Your hardware providers

These providers connect to your own devices over SSH. See the Run on Your Hardware section for step-by-step guides.

embedl-onnxruntime

Connects to a remote device over SSH and runs the embedl-onnxruntime backend on it. Use this provider to compile, profile, and invoke ONNX models on your own hardware — for example, a Raspberry Pi, Jetson board, or any Linux device you have SSH access to.

The target device must have the embedl-onnxruntime wheel installed. See the embedl-onnxruntime repository for installation instructions.

Together with trtexec, this is one of the fastest backends available — a MobileNetV2 compiles in ~7 s and profiles in ~12 s.

embedl-hub compile onnxruntime embedl-onnxruntime \

    -m model.onnx \

    --host 192.168.1.42 \

    --user pi

trtexec

Connects to a remote NVIDIA device over SSH and runs NVIDIA’s trtexec tool on it. Use this provider to compile, profile, and invoke TensorRT models on your own GPU-equipped hardware.

Together with embedl-onnxruntime, this is one of the fastest backends available — a MobileNetV2 engine builds in ~70 s and profiles in ~14 s.

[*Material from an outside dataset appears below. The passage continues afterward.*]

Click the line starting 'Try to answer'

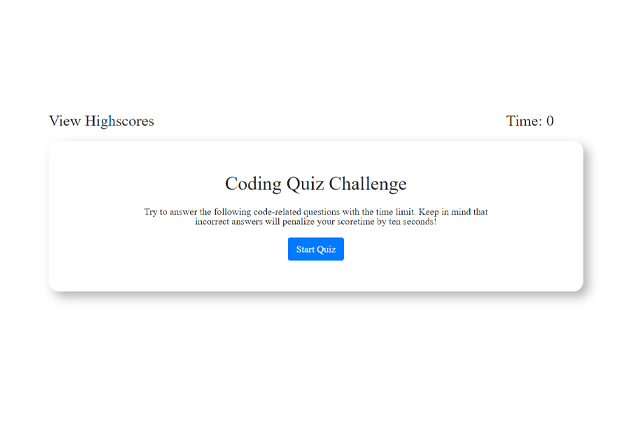316,212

embedl-hub compile tensorrt trtexec \

    -m model.onnx \

    --host 192.168.1.10 \

    --user nvidia

You can browse all supported devices on the Supported devices page.

Supported combinations

Not every provider is available for every toolchain and command. The tables below show which combinations are supported.

Compile

	local	qai-hub	embedl-onnxruntime	trtexec
tflite	✓	✓	—	—
onnxruntime	—	✓	✓	—
tensorrt	—	—	—	✓

Profile

	aws	qai-hub	embedl-onnxruntime	trtexec
tflite	✓	✓	—	—
onnxruntime	—	✓	✓	—
tensorrt	—	—	—	✓

Invoke

	qai-hub	embedl-onnxruntime	trtexec
tflite	✓	—	—
onnxruntime	✓	✓	—
tensorrt	—	—	✓

Note: The local provider does not require a device name. All other providers require a --device flag or device configuration.

Choosing a provider

Just need a TFLite file? Use compile tflite local for quick local conversion — no device or cloud account needed. Pass --fp16 for half-precision.
Want INT8-quantized, device-optimized models? Use qai-hub for Qualcomm devices, embedl-onnxruntime for ONNX Runtime on your own hardware, or trtexec for TensorRT on NVIDIA GPUs.
Profiling on real devices? Use aws for the Embedl device cloud, or qai-hub for Qualcomm AI Hub devices.
Have your own hardware? Use embedl-onnxruntime or trtexec to compile, profile, and invoke models on any device you can reach over SSH.